Na casa de Suderlene da Cruz, de 42 anos, isso é praticamente impossível. Hoje, ela divide a casa com o marido e dois filhos. Anteriormente já foi pior, confessa. A pequena residência na Vila Nova Cachoeirinha, zona norte de São Paulo, já abrigou outros três filhos.

Um lençol divide o único quarto da residência ao meio. De um lado, dorme Suderlene e o marido Advaldo Rosa, de 46 anos. Do outro, a filha mais nova, Jhessy Keith, de 15 anos. Jefferson Kelvin, de 20, dorme na sala. O banheiro da casa fica ao lado do quarto. "Não dá para isolar ninguém em um lugar só, senão alguém fica sem banheiro", conta Suderlene.

Na casa de Francisco Chaves Filho, de 57 anos, o problema se repete. O morador de Paraisópolis, na zona sul de São Paulo, divide a casa com três filhos e quatro netos. "Ficamos todos um pertinho do outro. Não dá para fazer nada."

Neste caso, quando medidas de isolamento são inviáveis, a recomendação do especialista, em caso de suspeita ou confirmação de infecção por coronavírus, é reforçar a higiene. "Superfícies, banheiros e pisos devem receber uma solução de água sanitária com água na proporção um para oito. Essas pessoas também não devem compartilhar objetos de uso pessoal", aconselha Suleiman. Ele afirma que o vaso sanitário também deve ser limpo cuidadosamente com a solução de água sanitária e lavar as mãos é de extrema relevância.

A família de Suderlene já aumentou os cuidados com a limpeza e segue as recomendações que vê nos jornais. Quando o filho e o marido chegam do trabalho, lavam as mãos antes mesmo de entrar em casa. Para isso, o tanque localizado na parte externa da residência já está preparado com sabão e álcool - o líquido, porque álcool em gel é considerado item de luxo.

Para Francisco, porém, com a família inteira desempregada, não sobra dinheiro para comprar sabão e álcool em gel.

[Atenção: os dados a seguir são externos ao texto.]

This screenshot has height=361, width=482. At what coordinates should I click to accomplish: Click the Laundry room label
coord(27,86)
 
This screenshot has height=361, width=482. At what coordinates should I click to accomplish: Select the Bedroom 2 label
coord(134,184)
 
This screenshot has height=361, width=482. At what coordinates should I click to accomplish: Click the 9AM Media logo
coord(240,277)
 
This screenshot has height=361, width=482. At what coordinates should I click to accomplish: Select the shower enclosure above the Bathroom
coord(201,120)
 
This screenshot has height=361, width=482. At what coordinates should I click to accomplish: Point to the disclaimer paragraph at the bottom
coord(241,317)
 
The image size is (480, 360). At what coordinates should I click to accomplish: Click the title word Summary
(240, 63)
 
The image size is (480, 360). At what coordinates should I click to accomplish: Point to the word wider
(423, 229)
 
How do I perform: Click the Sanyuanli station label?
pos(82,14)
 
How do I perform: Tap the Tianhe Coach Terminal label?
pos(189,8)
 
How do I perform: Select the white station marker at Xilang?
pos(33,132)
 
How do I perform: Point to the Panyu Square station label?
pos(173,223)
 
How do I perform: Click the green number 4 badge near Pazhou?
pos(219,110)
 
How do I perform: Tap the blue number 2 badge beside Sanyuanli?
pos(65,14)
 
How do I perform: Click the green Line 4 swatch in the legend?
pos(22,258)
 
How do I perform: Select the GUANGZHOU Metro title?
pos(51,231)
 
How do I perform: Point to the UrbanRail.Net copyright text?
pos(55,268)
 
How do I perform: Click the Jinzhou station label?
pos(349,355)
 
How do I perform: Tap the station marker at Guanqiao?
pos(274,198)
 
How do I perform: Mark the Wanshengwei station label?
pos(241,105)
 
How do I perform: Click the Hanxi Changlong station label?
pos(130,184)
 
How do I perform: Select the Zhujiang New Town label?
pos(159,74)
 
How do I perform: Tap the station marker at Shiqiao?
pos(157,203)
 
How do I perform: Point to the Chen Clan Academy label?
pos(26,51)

Muitas vezes a higiene é feita só com água e em outros momentos até isso falta. "Tem vezes que ficamos um dia inteiro sem água na torneira", conta.

Rotina

Com tantas dificuldades para conter a disseminação do vírus, o jeito é mantê-lo afastado. A forma mais eficaz que as famílias de Suderlene e Francisco encontraram para fazer isso é alterar um pouco a rotina e evitar ao máximo sair de casa. Uma pesquisa do instituto Data Favela divulgada nesta semana mostra que 97% dos moradores de áreas mais pobres já mudaram o cotidiano.

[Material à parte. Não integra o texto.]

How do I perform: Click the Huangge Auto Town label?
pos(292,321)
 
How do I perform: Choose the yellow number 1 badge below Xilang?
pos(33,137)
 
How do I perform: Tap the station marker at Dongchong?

Suderlene, o marido e os filhos restringiram os passeios e saem apenas quando é necessário. "Faz duas semanas que não coloco o pé para fora do portão", confessa. Para ela, que vive de faxinas diárias e não tem carteira assinada, isso significa ficar sem salário.

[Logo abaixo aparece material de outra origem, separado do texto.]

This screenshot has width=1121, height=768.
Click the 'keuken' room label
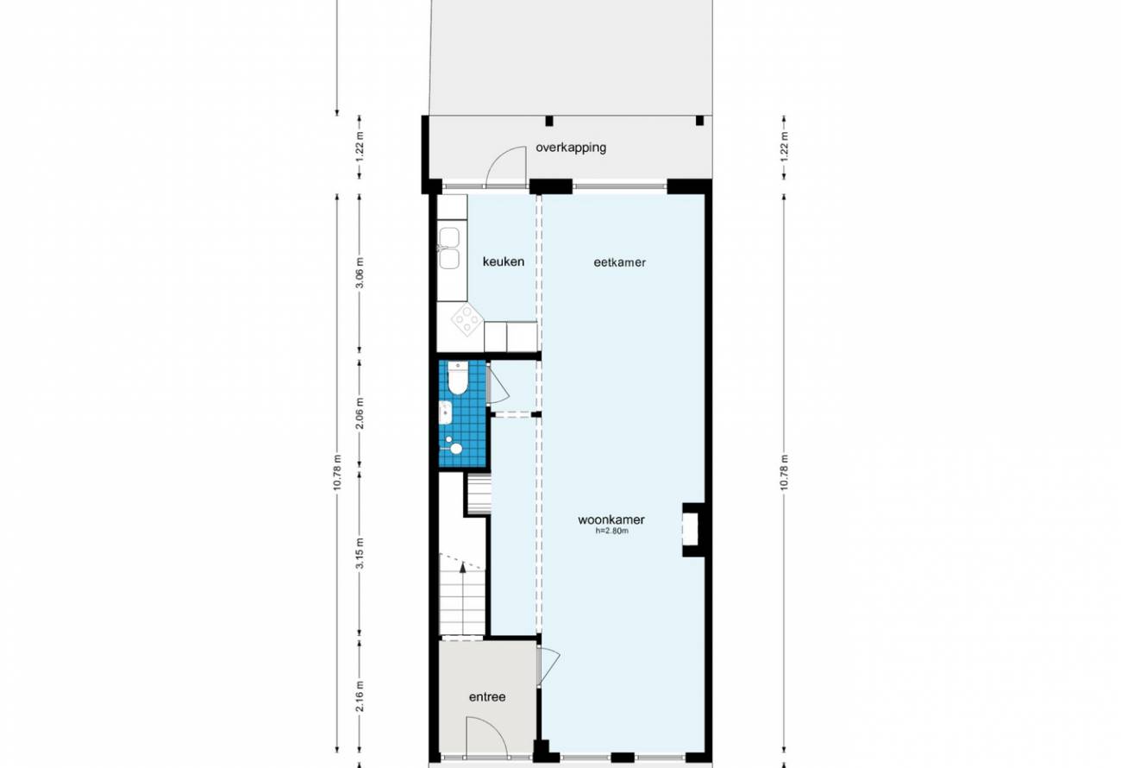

Advaldo, que é porteiro, segue trabalhando, pois seu serviço é considerado essencial. Suderlene revela que tem medo de ele contrair o vírus no emprego ou no trajeto do trabalho. E tira seu sono a incerteza em relação ao salário do marido. "Já falaram que talvez ele não receba porque o pessoal não está querendo pagar a taxa do condomínio", conta. O coração da faxineira também aperta quando vê o filho Jefferson saindo para trabalhar. "Fico apavorada porque ele só tem 20 anos."

Na casa de Francisco, o vírus trouxe desemprego. Uma de suas filhas, que trabalhava com organização de festas, foi dispensada porque já não se fazem mais eventos. "Estamos todos parados, não tem ninguém recebendo. Assim fica difícil de combater essa praga." As informações são do jornal O Estado de S. Paulo.